Es ist das erste Mal, dass die Klimaaktivisten in Braunschweig Kleber mit Sand verwenden.
Es ist das erste Mal, dass die Klimaaktivisten in Braunschweig Kleber mit Sand verwenden. © FMN | Bernward Comes

Letzte Generation: Klimagesetz wird weiter ausgehöhlt

In einer aktuellen Pressemitteilung begründete die „Letzte Generation“ die Blockade am Donnerstag so: „Heute feiern wir 75 Jahre Grundgesetz. Die Verantwortlichen in der Politik haben alle einen Eid auf die Verfassung geschworen, auch OB Kornblum. Grundgesetz Artikel 20a verpflichtet die Regierung zu umfassender Verantwortung: ,Der Staat schützt auch in Verantwortung für die künftigen Generationen die natürlichen Lebensgrundlagen.‘ Doch die Regierung verweigert sich ihrer verfassungsgemäßen Pflicht, die Lebensgrundlagen zu schützen.“

Sie verwiesen auf die Entscheidung des Bundesverfassungsgerichts von 2021, wonach das Klimaschutzgesetz der Regierung nicht ausreicht, um der von der Verfassung gebotenen Verpflichtung nachzukommen, Leben und Gesundheit vor den Gefahren des Klimawandels zu schützen. „Das unzureichende Klimaschutzgesetz wurde allerdings nicht nachgebessert – im Gegenteil, es wurde im Sommer 2023 noch weiter ausgehöhlt und die im Juli 2023 vorzulegenden Sofortprogramme ,Verkehr und Gebäude‘ wurden schlicht und einfach nicht erstellt“, so die „Letzte Generation“.

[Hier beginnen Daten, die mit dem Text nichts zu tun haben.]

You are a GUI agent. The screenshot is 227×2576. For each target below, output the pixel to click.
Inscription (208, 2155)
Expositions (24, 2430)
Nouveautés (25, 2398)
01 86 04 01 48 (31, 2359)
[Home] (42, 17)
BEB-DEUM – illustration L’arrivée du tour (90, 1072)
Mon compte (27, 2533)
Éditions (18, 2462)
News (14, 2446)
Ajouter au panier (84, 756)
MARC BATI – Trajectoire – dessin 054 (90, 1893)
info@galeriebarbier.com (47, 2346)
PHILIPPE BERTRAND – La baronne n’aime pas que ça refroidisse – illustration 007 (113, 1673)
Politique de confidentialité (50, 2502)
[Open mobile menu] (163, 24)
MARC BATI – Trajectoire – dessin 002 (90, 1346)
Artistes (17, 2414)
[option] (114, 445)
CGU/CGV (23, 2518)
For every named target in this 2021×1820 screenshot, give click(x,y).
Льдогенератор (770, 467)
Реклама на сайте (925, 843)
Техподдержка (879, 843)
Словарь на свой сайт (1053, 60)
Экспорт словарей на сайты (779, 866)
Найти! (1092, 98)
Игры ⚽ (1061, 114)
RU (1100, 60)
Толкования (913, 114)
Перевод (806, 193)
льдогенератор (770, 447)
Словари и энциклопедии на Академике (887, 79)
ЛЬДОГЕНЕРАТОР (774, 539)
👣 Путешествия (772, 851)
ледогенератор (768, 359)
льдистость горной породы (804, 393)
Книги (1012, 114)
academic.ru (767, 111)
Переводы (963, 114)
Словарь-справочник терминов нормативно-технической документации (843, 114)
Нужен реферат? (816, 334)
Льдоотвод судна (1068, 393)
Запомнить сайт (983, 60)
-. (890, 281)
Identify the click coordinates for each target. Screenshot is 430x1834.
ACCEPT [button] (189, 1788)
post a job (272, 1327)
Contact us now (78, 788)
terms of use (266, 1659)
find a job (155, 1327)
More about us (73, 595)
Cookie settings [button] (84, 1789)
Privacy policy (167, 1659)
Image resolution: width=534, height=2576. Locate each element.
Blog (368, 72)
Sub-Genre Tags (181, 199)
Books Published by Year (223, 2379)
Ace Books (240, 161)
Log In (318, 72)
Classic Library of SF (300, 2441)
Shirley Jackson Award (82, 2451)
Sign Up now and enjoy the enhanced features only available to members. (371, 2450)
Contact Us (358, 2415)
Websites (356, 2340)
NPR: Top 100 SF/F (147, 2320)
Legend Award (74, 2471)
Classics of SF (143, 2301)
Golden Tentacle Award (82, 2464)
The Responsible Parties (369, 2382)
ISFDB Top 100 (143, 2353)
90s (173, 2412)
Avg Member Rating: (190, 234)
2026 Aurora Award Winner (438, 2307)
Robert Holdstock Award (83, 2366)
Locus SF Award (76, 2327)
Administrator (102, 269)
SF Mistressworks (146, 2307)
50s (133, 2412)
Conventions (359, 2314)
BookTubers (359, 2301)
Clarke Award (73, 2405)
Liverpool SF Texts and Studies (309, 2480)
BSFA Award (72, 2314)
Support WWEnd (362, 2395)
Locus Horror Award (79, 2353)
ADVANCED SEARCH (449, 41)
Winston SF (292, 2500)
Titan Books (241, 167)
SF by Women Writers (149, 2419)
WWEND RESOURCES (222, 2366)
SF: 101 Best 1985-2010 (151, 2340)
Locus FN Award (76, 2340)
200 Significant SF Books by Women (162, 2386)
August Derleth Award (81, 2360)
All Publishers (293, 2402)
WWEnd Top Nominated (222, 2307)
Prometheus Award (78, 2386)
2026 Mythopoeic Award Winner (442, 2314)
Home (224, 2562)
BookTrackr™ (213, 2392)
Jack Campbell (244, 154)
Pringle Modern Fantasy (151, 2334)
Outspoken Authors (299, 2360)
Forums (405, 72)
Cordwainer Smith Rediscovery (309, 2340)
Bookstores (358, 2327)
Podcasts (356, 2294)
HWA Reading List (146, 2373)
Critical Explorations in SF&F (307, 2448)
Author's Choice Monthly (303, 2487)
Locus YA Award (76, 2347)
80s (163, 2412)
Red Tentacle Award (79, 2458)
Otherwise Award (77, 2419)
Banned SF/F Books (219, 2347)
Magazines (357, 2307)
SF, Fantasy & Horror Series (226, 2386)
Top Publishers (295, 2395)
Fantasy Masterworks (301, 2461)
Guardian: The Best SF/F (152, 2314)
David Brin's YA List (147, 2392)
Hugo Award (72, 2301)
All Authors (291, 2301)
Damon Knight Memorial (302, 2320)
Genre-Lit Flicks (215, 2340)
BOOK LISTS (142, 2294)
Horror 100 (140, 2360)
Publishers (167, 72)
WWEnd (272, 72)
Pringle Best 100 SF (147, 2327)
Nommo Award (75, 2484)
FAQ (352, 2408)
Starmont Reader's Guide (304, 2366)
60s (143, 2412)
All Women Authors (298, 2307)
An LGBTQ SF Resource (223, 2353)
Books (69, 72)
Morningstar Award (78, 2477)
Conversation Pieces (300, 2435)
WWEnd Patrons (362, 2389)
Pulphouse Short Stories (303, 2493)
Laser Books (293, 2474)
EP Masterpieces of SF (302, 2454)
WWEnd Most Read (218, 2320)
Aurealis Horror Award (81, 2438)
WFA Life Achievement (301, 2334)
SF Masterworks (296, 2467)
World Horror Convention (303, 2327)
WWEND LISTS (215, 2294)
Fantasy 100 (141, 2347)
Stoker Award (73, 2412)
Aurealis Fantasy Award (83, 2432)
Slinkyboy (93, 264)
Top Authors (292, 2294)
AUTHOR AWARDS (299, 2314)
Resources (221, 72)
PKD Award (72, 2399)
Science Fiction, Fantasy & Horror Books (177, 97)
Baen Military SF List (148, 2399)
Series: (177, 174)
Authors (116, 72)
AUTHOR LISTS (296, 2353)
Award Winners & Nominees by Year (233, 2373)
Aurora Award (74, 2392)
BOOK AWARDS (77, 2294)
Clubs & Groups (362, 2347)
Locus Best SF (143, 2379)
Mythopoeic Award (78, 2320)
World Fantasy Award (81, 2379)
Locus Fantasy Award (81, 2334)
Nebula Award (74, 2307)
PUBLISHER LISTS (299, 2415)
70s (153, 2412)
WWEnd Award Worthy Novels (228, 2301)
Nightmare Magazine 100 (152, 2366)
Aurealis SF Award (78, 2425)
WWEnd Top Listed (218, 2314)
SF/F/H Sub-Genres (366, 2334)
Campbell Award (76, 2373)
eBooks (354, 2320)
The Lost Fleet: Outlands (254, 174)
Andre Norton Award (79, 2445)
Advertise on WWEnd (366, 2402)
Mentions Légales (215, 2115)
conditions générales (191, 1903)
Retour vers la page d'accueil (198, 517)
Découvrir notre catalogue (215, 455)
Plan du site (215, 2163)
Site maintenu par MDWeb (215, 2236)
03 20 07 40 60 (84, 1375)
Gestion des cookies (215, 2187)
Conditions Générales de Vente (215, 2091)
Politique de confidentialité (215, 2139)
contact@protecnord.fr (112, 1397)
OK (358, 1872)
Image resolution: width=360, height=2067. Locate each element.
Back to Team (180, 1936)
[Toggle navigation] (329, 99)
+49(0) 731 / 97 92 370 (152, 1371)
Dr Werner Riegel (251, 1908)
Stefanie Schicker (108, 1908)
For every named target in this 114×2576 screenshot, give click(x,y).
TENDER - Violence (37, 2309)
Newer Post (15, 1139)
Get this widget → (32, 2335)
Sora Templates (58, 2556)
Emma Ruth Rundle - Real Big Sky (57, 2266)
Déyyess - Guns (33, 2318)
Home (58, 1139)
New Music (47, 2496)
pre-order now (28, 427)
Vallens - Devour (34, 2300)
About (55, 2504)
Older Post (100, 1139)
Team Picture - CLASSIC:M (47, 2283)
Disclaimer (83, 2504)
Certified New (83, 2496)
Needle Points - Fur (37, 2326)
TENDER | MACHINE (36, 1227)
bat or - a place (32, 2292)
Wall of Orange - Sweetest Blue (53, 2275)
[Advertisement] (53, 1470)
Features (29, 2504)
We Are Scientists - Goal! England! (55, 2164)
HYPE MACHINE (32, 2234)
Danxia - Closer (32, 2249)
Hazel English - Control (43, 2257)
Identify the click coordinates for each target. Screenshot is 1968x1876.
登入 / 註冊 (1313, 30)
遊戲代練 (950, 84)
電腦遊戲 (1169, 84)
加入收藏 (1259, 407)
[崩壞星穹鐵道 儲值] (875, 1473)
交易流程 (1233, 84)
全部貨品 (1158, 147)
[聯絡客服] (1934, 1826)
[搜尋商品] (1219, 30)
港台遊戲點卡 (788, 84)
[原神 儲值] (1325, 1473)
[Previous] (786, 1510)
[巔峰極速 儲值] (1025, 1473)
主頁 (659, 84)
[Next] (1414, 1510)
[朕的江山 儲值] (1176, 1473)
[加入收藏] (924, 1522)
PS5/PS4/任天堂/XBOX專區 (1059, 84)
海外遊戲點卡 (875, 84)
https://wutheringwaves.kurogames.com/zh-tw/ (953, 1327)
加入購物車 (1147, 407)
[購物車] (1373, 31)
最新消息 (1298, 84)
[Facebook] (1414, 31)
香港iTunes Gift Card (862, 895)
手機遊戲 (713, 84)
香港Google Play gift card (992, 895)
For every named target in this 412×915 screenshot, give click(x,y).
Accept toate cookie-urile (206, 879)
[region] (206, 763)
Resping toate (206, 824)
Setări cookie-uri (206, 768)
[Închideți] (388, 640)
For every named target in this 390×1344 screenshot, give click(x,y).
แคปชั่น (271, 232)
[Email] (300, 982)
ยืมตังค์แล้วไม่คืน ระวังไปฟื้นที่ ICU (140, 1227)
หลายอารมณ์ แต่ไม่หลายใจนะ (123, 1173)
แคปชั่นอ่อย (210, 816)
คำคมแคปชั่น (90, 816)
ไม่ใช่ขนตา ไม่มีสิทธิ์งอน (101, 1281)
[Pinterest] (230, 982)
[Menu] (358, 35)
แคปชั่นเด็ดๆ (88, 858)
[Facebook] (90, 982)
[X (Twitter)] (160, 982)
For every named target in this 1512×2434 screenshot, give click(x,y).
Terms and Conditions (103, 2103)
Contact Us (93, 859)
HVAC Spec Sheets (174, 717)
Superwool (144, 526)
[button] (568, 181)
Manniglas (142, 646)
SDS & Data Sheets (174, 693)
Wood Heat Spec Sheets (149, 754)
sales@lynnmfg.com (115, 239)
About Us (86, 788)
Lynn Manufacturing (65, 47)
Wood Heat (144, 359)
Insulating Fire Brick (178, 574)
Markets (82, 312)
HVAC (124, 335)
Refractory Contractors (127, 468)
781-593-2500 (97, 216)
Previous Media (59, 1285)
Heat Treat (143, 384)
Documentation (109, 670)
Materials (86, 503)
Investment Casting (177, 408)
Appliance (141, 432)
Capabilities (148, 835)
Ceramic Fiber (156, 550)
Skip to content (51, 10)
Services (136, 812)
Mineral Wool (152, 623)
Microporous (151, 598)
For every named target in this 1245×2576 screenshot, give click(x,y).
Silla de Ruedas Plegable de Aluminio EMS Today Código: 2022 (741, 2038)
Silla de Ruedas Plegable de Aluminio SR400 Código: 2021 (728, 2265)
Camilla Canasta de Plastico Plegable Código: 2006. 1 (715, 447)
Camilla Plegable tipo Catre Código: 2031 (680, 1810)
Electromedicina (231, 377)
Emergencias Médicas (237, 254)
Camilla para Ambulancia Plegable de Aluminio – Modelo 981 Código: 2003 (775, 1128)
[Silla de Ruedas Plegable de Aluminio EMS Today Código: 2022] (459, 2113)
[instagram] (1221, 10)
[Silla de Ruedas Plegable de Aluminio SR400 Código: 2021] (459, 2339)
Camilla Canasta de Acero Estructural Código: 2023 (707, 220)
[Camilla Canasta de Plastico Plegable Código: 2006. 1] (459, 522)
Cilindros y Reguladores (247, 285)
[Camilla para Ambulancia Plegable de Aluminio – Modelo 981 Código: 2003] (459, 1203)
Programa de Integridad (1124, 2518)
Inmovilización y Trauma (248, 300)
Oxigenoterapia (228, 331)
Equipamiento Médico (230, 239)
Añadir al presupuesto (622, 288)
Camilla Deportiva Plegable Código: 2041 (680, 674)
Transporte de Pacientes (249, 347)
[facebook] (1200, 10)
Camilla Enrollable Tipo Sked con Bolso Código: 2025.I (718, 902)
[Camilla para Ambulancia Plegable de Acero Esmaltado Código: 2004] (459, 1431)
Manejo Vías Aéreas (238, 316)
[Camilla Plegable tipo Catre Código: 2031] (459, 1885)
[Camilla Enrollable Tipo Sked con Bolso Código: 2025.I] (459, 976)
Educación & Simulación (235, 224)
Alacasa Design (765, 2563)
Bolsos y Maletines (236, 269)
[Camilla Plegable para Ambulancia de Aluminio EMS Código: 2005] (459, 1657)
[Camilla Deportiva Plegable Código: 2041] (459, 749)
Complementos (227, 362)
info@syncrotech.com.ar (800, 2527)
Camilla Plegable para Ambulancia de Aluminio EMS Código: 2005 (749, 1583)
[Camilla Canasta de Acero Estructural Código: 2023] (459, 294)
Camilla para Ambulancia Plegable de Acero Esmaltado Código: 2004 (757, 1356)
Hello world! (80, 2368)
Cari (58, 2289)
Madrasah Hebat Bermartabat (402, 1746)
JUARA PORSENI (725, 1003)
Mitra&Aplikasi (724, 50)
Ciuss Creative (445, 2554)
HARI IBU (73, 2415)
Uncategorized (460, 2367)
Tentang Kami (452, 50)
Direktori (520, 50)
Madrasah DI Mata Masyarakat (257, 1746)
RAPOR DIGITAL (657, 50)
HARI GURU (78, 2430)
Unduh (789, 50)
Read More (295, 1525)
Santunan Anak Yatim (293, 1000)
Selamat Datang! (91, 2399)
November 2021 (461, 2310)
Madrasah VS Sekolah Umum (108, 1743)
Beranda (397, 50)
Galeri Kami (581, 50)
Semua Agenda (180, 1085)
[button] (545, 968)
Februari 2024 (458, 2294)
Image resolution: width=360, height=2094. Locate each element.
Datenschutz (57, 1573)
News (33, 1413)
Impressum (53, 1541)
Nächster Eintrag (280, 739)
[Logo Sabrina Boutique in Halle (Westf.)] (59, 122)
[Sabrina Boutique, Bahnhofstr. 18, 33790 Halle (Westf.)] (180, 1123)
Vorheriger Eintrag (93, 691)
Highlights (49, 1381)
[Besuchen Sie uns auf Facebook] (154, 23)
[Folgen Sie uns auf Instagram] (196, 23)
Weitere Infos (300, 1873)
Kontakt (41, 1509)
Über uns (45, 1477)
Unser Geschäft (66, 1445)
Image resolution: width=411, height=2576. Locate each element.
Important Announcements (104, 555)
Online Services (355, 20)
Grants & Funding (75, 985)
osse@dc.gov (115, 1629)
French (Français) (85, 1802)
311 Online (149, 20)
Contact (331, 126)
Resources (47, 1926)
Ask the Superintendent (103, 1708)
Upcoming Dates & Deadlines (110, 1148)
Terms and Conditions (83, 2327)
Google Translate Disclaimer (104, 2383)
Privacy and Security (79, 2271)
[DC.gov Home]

Die Klimaaktivisten kritisierten erneut, dass Braunschweigs Oberbürgermeister Thorsten Kornblum im Gegensatz zu seinem Amtskollegen Belit Onay in Hannover nicht darauf eingeht, ihre Forderung nach einem Gesellschaftsrat zu unterstützen. In Braunschweig drohen den Aktivisten stattdessen seit kurzem Bußgelder bis zu 3000 Euro, wenn sie unangemeldet auf den Straßen unterwegs sind.

Klimaaktivisten nehmen Bußgelder in Kauf

Doch das hält die „Letzte Generation“ nicht vom Protestieren ab. Die aktuelle Blockadeaktion ist die zweite seit Inkrafttreten der Allgemeinverfügung. Vergangene Woche hatten sie ebenfalls auf der Wolfenbütteler einen „Slow Walk“ durchgeführt. Da sich dabei niemand angeklebt hatte, war der Verkehr nur kurzzeitig beeinträchtigt.

In ihrer Pressemitteilung bekräftigten die Klimaaktivisten: „Die Proteste der Letzten Generation sind unignorierbar. Sie konfrontieren mit der absoluten Dringlichkeit der Klimakrise und wecken unangenehme Gefühle wie Schuld und Scham. Aber die Folgen der Klimakrise sind noch viel unangenehmer.“ Die Proteste seien eine öffentliche Ermutigung: „Das Schlimmste lässt sich noch verhindern.“

Der Artikel wurde aktualisiert.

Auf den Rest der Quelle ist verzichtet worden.